Voor den opperzangmeester
Maar terwijl ik me opnieuw verdiepte in deze tekst, viel me ineens iets op wat ik eerder had gemist. Boven de psalm staat namelijk: Voor de koorleider (of ‘Opperzangmeester’ volgens de Statenvertaling). Het staat in totaal zelfs 56 keer boven een psalm. Misschien is dat wel de reden dat ik er standaard een beetje overheen lees. Maar dit keer bleven de woorden hangen. Het betekende namelijk dat de psalm niet alleen Davids persoonlijke uiting van wanhoop was. Deze psalm is bedoeld om gezongen te worden. Niet in stilte, maar in het openbaar.
Waar onze wanhoop liturgie wordt
Dat raakte me. Want wat zegt het dat een tekst als deze – die zo kwetsbaar en donker is – niet privé blijft maar naar voren wordt gebracht? Niet weggestopt maar gezongen? Het is net alsof David hiermee zegt: Deze pijn is niet alleen van mij. Ze hoort bij ons allemaal. En daarom moet ze gezongen worden, door jullie, samen met mij. De kerk is dus niet de plek waar we onze gebrokenheid buiten de deur houden, maar juist waar we haar binnenbrengen.
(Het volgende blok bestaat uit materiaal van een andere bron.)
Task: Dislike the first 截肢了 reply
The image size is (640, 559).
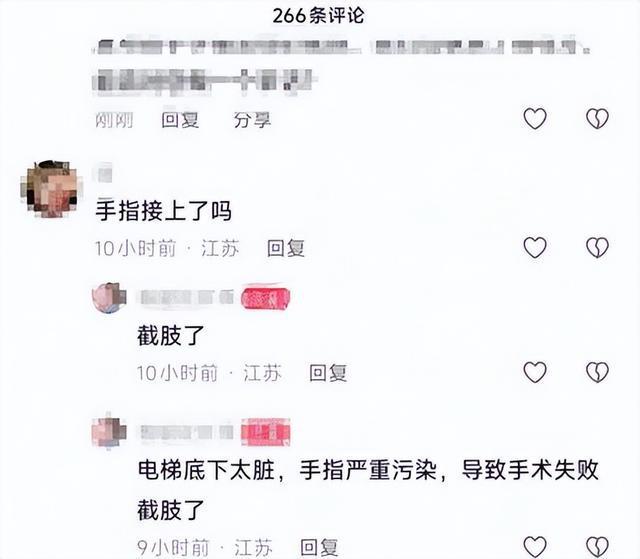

Waar onze wanhoop liturgie wordt.
Liever overwinning dan twijfel
Dat is best radicaal. In veel kerken heerst weleens ongemak over hoe we moeilijke dingen een plek in de eredienst geven. We zingen liever over overwinning dan over twijfel. Liever over vreugde dan over verdriet. Maar de Bijbel laat zien dat geloof aan beide ruimte geeft. Dat geloof niet betekent dat je altijd weet hoe het zit, maar dat je blijft zingen, ook als je hart breekt. In Psalm 13 klaagt David, vraagt hij, smeekt hij. En dan, aan het eind, klinkt er ineens vertrouwen: "Ik vertrouw op uw liefde, mijn hart zal juichen omdat U redding brengt." Niet omdat zijn situatie ineens veranderd is maar omdat hij zijn pijn gedeeld heeft. Omdat hij die onder ogen heeft gezien, samen met God en de gemeenschap.
Preken
De psalm begint met een schreeuw. Maar doordat hij voor de koorleider is, wordt die schreeuw gedragen. Dat is de rol van de kerk in tijden van gebrokenheid. Dat is waarover ik binnenkort ga preken!